__GOAL OF THE EXERCISE__. Copy the entries out again in full.
-- Opening Marker --
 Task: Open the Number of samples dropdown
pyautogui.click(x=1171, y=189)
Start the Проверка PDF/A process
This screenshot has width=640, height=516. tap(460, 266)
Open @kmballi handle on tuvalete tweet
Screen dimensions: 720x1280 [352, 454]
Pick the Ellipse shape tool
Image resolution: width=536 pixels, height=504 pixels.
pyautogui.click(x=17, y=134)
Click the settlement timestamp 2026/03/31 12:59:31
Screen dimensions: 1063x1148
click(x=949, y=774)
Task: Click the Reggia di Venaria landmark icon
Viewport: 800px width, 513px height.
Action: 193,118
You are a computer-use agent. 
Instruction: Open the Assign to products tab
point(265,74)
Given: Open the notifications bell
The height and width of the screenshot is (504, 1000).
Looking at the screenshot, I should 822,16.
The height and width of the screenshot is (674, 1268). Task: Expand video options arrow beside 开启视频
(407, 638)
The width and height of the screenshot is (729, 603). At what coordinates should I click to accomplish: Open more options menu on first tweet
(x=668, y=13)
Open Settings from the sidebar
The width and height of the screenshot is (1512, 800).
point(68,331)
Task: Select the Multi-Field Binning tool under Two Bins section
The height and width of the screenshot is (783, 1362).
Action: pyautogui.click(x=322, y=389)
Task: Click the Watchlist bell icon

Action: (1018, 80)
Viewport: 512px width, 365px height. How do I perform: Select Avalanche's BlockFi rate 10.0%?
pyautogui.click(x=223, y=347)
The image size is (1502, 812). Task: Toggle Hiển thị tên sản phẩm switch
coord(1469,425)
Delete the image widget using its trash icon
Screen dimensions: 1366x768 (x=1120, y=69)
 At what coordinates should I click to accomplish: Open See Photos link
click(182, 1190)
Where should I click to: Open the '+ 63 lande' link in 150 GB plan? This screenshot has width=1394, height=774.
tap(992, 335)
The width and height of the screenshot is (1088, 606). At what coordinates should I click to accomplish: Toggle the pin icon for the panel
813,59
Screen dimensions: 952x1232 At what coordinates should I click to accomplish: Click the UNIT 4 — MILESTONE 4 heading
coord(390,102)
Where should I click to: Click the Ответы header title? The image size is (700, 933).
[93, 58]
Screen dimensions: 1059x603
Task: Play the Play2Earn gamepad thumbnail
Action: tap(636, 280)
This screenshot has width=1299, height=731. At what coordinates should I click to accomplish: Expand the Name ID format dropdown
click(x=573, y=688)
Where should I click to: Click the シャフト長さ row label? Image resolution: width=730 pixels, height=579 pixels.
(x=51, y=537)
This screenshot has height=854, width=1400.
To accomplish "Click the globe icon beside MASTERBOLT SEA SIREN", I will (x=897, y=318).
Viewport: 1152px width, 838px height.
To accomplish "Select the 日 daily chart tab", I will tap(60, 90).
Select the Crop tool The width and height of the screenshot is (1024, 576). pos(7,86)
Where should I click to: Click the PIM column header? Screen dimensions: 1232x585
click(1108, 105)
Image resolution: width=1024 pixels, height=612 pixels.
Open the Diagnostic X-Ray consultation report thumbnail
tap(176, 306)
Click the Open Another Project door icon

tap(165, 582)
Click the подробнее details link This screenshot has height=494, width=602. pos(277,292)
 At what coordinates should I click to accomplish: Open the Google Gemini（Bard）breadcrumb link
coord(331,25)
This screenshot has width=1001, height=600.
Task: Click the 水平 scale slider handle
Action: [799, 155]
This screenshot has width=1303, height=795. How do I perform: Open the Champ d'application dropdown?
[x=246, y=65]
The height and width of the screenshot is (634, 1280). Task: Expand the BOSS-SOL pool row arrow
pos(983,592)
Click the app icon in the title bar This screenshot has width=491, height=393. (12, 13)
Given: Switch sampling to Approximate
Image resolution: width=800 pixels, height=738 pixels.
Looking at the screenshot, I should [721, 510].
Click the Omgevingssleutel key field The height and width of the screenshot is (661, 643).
-- Closing Marker --
__RESPONSE TO THE TASK__.
 Task: Open the Number of samples dropdown
pyautogui.click(x=1171, y=189)
Start the Проверка PDF/A process
This screenshot has width=640, height=516. tap(460, 266)
Open @kmballi handle on tuvalete tweet
Screen dimensions: 720x1280 [352, 454]
Pick the Ellipse shape tool
Image resolution: width=536 pixels, height=504 pixels.
pyautogui.click(x=17, y=134)
Click the settlement timestamp 2026/03/31 12:59:31
Screen dimensions: 1063x1148
click(x=949, y=774)
Task: Click the Reggia di Venaria landmark icon
Viewport: 800px width, 513px height.
Action: 193,118
You are a computer-use agent. 
Instruction: Open the Assign to products tab
point(265,74)
Given: Open the notifications bell
The height and width of the screenshot is (504, 1000).
Looking at the screenshot, I should 822,16.
The height and width of the screenshot is (674, 1268). Task: Expand video options arrow beside 开启视频
(407, 638)
The width and height of the screenshot is (729, 603). At what coordinates should I click to accomplish: Open more options menu on first tweet
(x=668, y=13)
Open Settings from the sidebar
The width and height of the screenshot is (1512, 800).
point(68,331)
Task: Select the Multi-Field Binning tool under Two Bins section
The height and width of the screenshot is (783, 1362).
Action: pyautogui.click(x=322, y=389)
Task: Click the Watchlist bell icon

Action: (1018, 80)
Viewport: 512px width, 365px height. How do I perform: Select Avalanche's BlockFi rate 10.0%?
pyautogui.click(x=223, y=347)
The image size is (1502, 812). Task: Toggle Hiển thị tên sản phẩm switch
coord(1469,425)
Delete the image widget using its trash icon
Screen dimensions: 1366x768 (x=1120, y=69)
 At what coordinates should I click to accomplish: Open See Photos link
click(182, 1190)
Where should I click to: Open the '+ 63 lande' link in 150 GB plan? This screenshot has width=1394, height=774.
tap(992, 335)
The width and height of the screenshot is (1088, 606). At what coordinates should I click to accomplish: Toggle the pin icon for the panel
813,59
Screen dimensions: 952x1232 At what coordinates should I click to accomplish: Click the UNIT 4 — MILESTONE 4 heading
coord(390,102)
Where should I click to: Click the Ответы header title? The image size is (700, 933).
[93, 58]
Screen dimensions: 1059x603
Task: Play the Play2Earn gamepad thumbnail
Action: tap(636, 280)
This screenshot has width=1299, height=731. At what coordinates should I click to accomplish: Expand the Name ID format dropdown
click(x=573, y=688)
Where should I click to: Click the シャフト長さ row label? Image resolution: width=730 pixels, height=579 pixels.
(x=51, y=537)
This screenshot has height=854, width=1400.
To accomplish "Click the globe icon beside MASTERBOLT SEA SIREN", I will (x=897, y=318).
Viewport: 1152px width, 838px height.
To accomplish "Select the 日 daily chart tab", I will tap(60, 90).
Select the Crop tool The width and height of the screenshot is (1024, 576). pos(7,86)
Where should I click to: Click the PIM column header? Screen dimensions: 1232x585
click(1108, 105)
Image resolution: width=1024 pixels, height=612 pixels.
Open the Diagnostic X-Ray consultation report thumbnail
tap(176, 306)
Click the Open Another Project door icon

tap(165, 582)
Click the подробнее details link This screenshot has height=494, width=602. pos(277,292)
 At what coordinates should I click to accomplish: Open the Google Gemini（Bard）breadcrumb link
coord(331,25)
This screenshot has width=1001, height=600.
Task: Click the 水平 scale slider handle
Action: [799, 155]
This screenshot has width=1303, height=795. How do I perform: Open the Champ d'application dropdown?
[x=246, y=65]
The height and width of the screenshot is (634, 1280). Task: Expand the BOSS-SOL pool row arrow
pos(983,592)
Click the app icon in the title bar This screenshot has width=491, height=393. (12, 13)
Given: Switch sampling to Approximate
Image resolution: width=800 pixels, height=738 pixels.
Looking at the screenshot, I should [721, 510].
Click the Omgevingssleutel key field The height and width of the screenshot is (661, 643).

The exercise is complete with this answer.